The Great Park was the site of Marine Corps Air Station El Toro from 1943 to 1999. In 1993, the Base Realignment and Closure Commission recommended closing MCAS El Toro and transferring its activities to Marine Corps Air Station Miramar. This led to a lengthy political and public relations battle over the subsequent use of the base after its closure, and the issue figured prominently in Orange County politics during the late 1990s. Initial proposals included a commercial airport, housing and the Great Park. In 2001, Orange County voters passed Measure W, authorizing the former air station's use as a central park/nature preserve and multi-use development. The measure was passed, which led to the designation of the land as the Great Park.

The original plan for the infrastructure of the Great Park was virtually identical to Newport Center, with five roads connecting into a central loop road separating the park into blocks. The design was later modified to include a large section of runway and conform more to the layout of the original base, as a reminder of its history. Most prominent in the park plans is the restoration of Agua Chinon Creek, which had been channeled underground ever since the base was built in the 1940s.

A contest was held for the design of the park; the winning design was created by a team of landscape architects led by Ken Smith.

In the midst of the 2008 US housing crisis, developer Lennar struggled to fulfill its part of the bargain, including delayed construction of planned housing and a "community facilities district".

The Irvine City Council passed a vote in July 2014 for a plan that included removal of the canyon from the Great Park plan. FivePoint Communities was also given approval for 4,606 more homes near the park in exchange for $200 million to develop 688 acres (known locally as the "Not So Great Park") of the park which will include golf courses, a sports park and nature trails.
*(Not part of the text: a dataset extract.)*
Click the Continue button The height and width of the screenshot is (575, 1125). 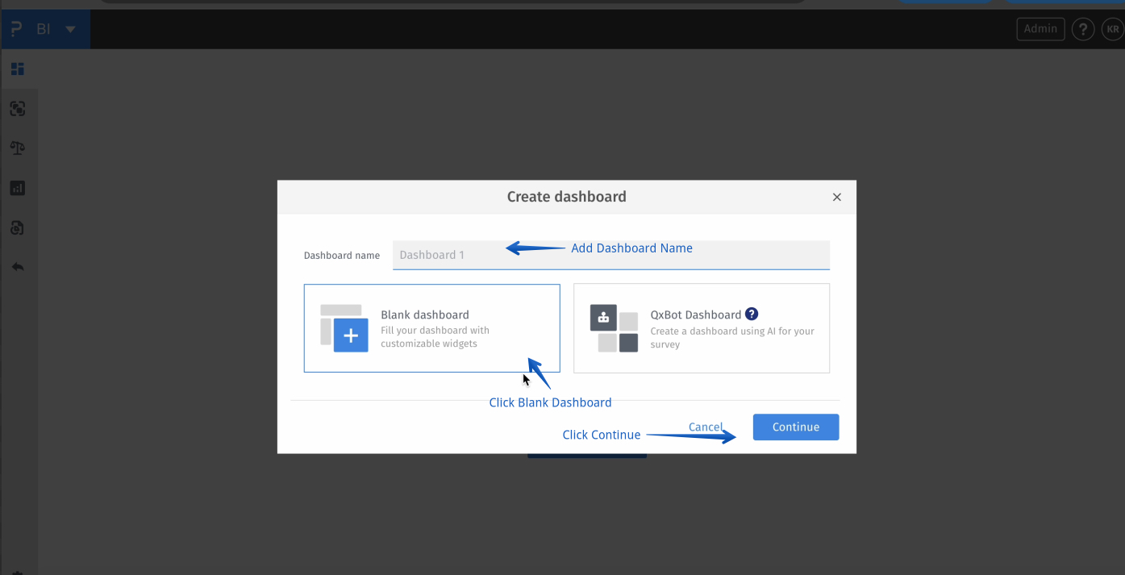point(795,427)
The remaining 3,994 acres or 85% went to developers and additional city infrastructure.

The park has become a political football in Irvine city politics, with historical proponents of the airport and opponents of the park criticizing the implementation. In 2012, political opponents of long-term City Councilmember Larry Agran — including newly-elected Mayor Steven Choi and Councilmembers Christina Shea and Jeff Lalloway — won a 3-2 majority on the City Council, and called for another audit of Great Park expenditures. Agran and the other members of the City Council voted for the new audit, specifying that the cost should not exceed $250,000. Councilmembers Christina Shea and Jeff Lalloway appointed themselves to a newly constituted City Council Subcommittee charged with overseeing the audit. Through this two-person Subcommittee, Shea and Lalloway hired an accounting firm to conduct the audit: Hagen, Streiff, Newton & Oshiro (HSNO). The HSNO accounting firm was hired without a public bidding process. The Shea-Lalloway City Council subcommittee commissioned a forensic audit which claimed mismanagement of public dollars at the park. In January 2020, the accounting firm in charge of the audit, Hagen Streiff Newton & Oshiro, Accountants, lost its professional license and was charged $550,000 in fines, as the California Board of Accountancy said the firm "failed to comply with professional standards, engaged in numerous acts of negligence, and disseminated false and misleadingly information" in performing the Great Park audit.
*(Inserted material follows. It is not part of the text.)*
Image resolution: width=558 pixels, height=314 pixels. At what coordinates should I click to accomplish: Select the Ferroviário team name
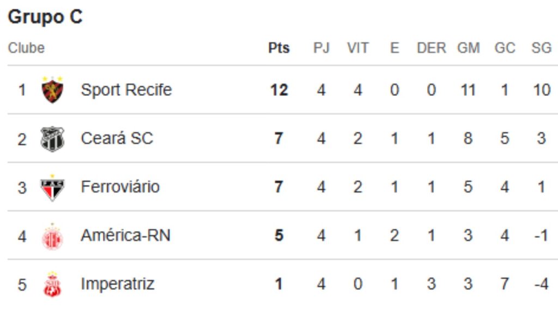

Ahead of the 2026 FIFA World Cup, the OC Sports Commission was tasked with identifying a potential site to host one or multiple national teams in Orange County as a team base camp. After identifying possible venues, the Championship Soccer Stadium and the surrounding park was chosen to be advertised to FIFA, due to the park being one of the few venues in the area that met the requirements of having two FIFA regulation-sized soccer pitches and natural grass. The Championship and the Great Park was officially identified in June 2024 as a potential host site, and on March 10, 2026, it was announced that the United States Men's National Team had chosen the site to be the USA's base camp for the 2026 World Cup.

==Description==
Great Park was designed by a team of landscape architects led by architect Ken Smith. Smith's plan was chosen from those submitted as part of an international contest for the park's design.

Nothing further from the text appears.